London - (Filibuster Biz): In Westminster tonight members of the House of Lords have hunkered down for the first all-nighter in a decade.
They have been told the talking will not stop until the deed is done - which at the current pace is unlikely to be before Thursday morning.
At present calculation tonight's sitting is unlikely to bear much fruit much before Wednesday night's 21.21GMT Cancer full moon.
Astrologically it's a notoriously tricky bastard - much like Labour leader in the Lords, Lord Falconer of Thoroton.
He's the Roundhead chappie filibustering his way through Coalition proposals for an alternative voting referendum and constituency boundary changes.
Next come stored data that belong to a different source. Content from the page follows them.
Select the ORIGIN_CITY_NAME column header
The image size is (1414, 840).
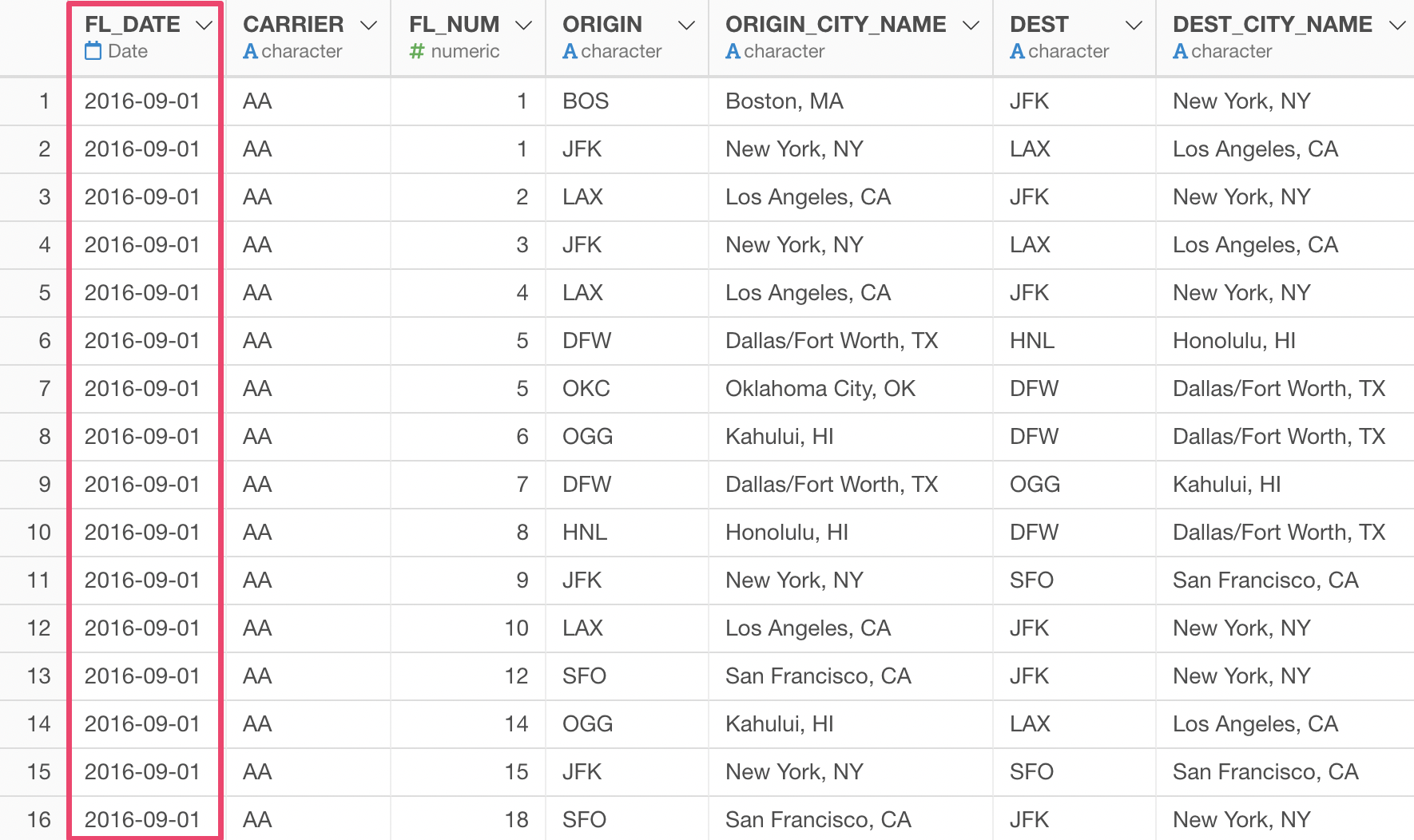[836, 25]

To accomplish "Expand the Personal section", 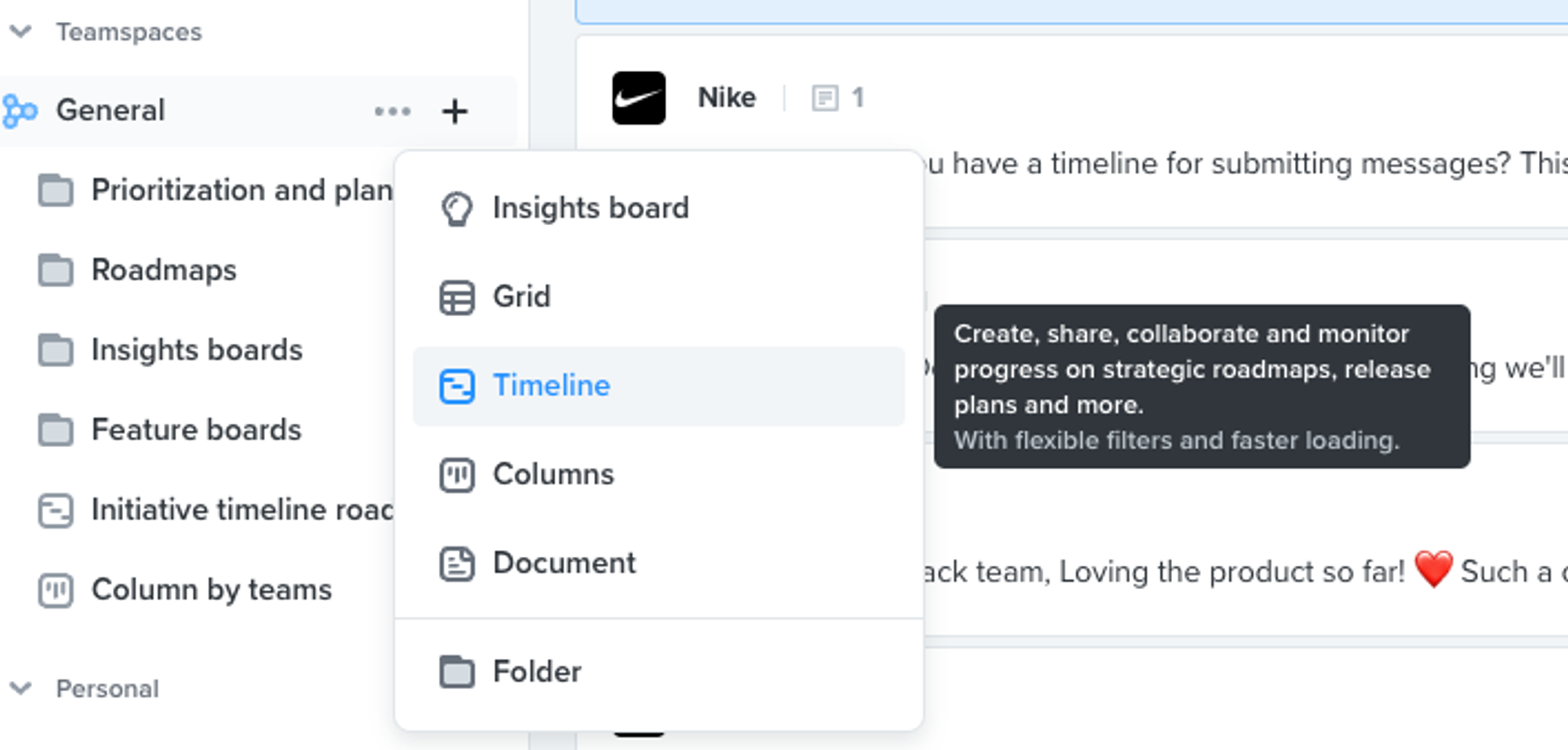I will (20, 689).
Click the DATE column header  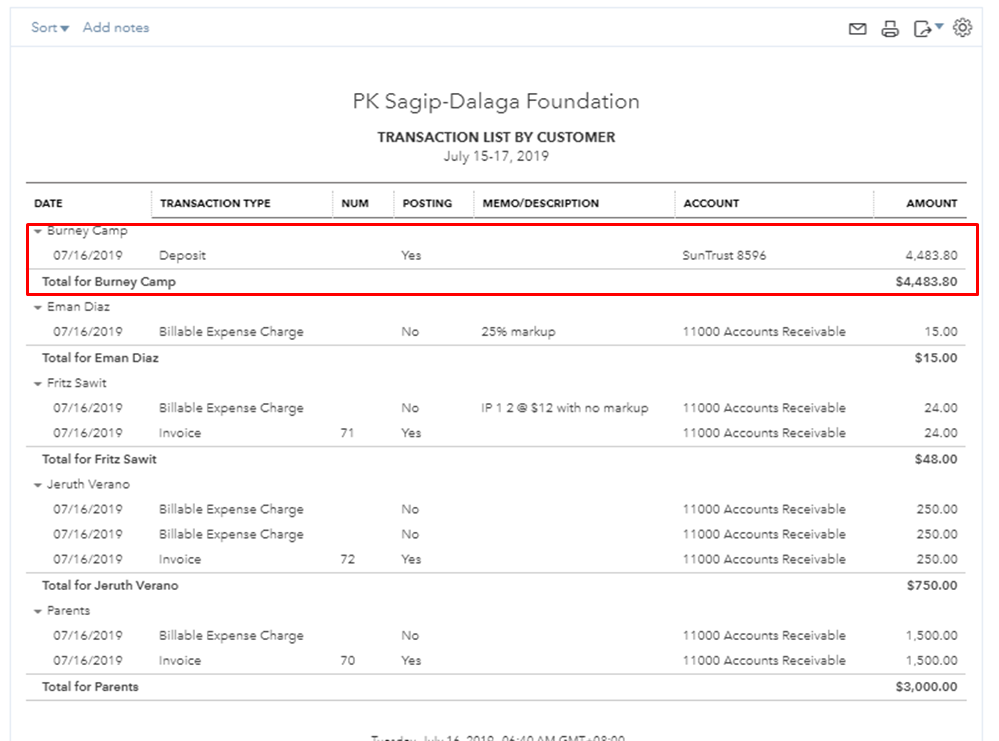[48, 203]
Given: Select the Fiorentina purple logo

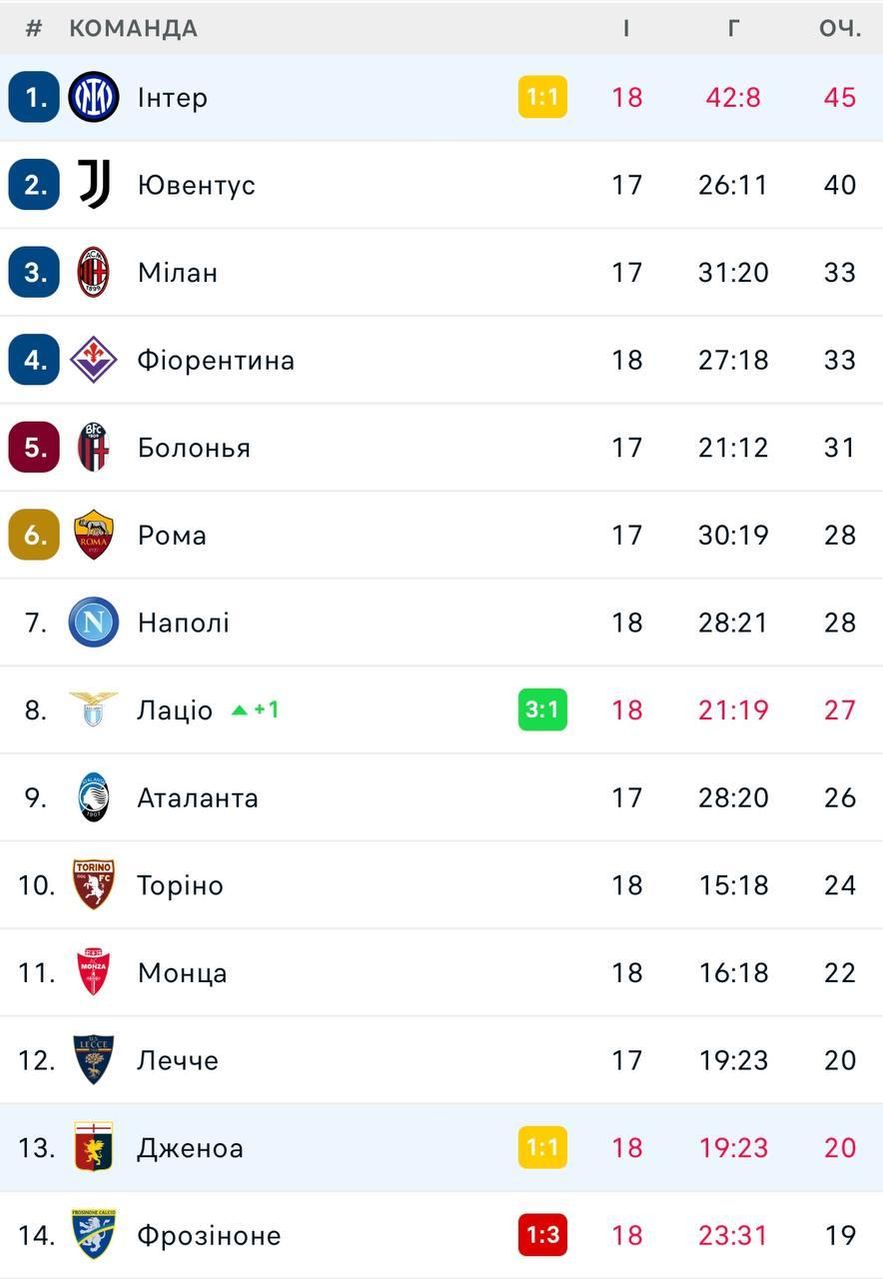Looking at the screenshot, I should [94, 360].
"Cheeky Charlie doesn't frighten the government front benches," one Tory grandee reassured the public tonight.
"Besides, given the precession of the equinoxes - and, er, cosmic stuff! - we can't fail to ram it home once the Sun's in Aquarius on Thursday morning."
Noble Lords have come prepared to sit and talk and do a bit of in-between nodding off for at least three consecutive days.
Knitting, crochet and specialist crystal beadwork are allowed - but only out of camerashot, whips reminded Peers today.
That should keep the octogenarians among them sedated following a
media scare tactic earlier today that saw a website warn that 'Ministers have until mid-February.... in the alternative vote (AV)'.
No all-nighter has ever stretched a full four weeks, despite the rolling out of the country's top windbags, primed by intravenous Glenmorangie, Smirnoff or even Gordon's.
Thursday's solar ingress into Aquarius takes place at 10.18GMT on the 75th anniversary of King George V's death.
Stargazers the world over are united in not having a clue about the karmic implications of such portents.
Only the Spoof's Astrology Co-Respondents knows the secret of this week's portentuous skies.